The enormous amounts of data which need processing are a further problem: “Due to the microscopic resolution required the image data takes up a lot more storage space than the data stored in radiology for instance. A single histological preparation once digitalised converts into around one gigabyte of data. If we want to digitalise our entire microscopic diagnostics we would generate several hundred terabytes of data a year, and over a period of several years for routine image documentation in microscopy for just one institute would end up in the petabyte range. This is another reason why digitalisation in pathology is still a lot less common and standardised than in other areas of medicine,” explains the expert.

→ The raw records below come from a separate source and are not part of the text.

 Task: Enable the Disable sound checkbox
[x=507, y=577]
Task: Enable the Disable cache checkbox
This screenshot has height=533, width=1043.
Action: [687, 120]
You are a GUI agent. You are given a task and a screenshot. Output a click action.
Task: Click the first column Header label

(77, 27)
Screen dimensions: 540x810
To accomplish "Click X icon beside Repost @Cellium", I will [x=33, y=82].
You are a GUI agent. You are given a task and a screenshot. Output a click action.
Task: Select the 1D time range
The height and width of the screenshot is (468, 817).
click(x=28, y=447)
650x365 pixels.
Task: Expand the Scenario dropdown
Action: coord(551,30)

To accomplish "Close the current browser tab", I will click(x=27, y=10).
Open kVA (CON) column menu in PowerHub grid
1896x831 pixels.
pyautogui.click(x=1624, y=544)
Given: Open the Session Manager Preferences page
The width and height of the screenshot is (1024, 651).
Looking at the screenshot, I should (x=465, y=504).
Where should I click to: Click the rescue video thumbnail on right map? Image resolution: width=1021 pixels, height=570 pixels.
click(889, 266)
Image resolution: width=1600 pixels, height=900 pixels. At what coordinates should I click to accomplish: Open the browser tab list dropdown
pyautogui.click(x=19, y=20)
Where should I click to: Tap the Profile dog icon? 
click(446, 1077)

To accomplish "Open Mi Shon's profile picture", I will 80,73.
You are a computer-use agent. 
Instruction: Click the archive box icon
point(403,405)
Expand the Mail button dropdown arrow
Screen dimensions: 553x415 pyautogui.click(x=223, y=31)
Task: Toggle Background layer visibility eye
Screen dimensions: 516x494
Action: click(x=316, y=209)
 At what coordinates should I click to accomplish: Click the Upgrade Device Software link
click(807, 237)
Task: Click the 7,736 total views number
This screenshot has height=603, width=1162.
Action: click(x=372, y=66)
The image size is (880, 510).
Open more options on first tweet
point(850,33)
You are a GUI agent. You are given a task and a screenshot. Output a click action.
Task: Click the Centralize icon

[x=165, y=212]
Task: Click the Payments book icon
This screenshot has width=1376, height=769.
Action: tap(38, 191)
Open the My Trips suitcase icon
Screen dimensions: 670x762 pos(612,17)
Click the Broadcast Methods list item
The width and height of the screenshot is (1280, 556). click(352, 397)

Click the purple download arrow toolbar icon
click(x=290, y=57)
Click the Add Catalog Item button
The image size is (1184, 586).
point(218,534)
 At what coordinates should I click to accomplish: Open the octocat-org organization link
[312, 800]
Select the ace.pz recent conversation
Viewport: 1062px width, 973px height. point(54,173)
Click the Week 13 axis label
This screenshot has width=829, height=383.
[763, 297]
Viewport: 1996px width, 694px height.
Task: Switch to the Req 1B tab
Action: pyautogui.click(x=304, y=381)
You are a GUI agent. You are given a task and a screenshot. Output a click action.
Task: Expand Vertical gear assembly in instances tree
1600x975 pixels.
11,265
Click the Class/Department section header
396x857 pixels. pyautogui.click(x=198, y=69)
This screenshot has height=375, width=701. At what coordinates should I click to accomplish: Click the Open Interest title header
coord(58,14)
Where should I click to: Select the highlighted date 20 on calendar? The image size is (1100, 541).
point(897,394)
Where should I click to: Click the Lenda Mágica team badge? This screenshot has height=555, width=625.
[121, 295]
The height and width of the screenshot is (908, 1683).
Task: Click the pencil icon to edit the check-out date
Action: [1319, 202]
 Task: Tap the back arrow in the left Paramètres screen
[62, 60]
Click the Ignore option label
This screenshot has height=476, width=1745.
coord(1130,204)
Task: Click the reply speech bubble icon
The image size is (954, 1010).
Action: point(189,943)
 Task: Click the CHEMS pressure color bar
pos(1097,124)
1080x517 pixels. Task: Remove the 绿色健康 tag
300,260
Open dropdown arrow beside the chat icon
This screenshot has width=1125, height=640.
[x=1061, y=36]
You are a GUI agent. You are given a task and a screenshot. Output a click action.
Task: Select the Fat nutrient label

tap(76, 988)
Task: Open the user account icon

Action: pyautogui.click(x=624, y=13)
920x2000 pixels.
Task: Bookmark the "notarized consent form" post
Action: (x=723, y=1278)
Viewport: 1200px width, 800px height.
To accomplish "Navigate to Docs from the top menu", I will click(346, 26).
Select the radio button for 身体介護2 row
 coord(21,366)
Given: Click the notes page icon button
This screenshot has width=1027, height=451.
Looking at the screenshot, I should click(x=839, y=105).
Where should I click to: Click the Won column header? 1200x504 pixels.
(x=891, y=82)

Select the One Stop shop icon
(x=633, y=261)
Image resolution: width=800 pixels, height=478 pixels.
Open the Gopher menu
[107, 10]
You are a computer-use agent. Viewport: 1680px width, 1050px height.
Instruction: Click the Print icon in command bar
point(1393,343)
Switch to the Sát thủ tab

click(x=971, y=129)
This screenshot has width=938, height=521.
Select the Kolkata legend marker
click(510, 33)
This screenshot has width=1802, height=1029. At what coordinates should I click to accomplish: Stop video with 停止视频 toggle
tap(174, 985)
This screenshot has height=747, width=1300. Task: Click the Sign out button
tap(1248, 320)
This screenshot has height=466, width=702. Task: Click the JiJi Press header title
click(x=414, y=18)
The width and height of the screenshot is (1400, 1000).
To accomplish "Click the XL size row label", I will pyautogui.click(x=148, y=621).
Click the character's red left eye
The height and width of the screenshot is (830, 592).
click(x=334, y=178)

Sinn is essentially in favour of further digitalisastion, which he believes to be unstoppable. However, he warns against being naïve about it: “The introduction of telemedicine on a broader scale primarily improves the quality of care, and only secondarily the efficiency. In the future this will result in the opportunity to work more objectively and in a more networked manner through the increased digitalisation of medical results. The patient therefore has the potential advantage of improved care, but the higher costs and significantly increased expenditure regarding time and resources are limiting factors, particularly for pathology.”
Professor Dr. Hans-Peter Sinn studied medicine at the Universites of Erlangen and Munich. He is the Head, Division of Gynecopathology, Institute of Pathology, Heidelberg University Hospital. His fields of interests are the molecular and clinical pathology of the breast and female genital tract, computer based education and postgraduate training in pathology and virtual microscopy.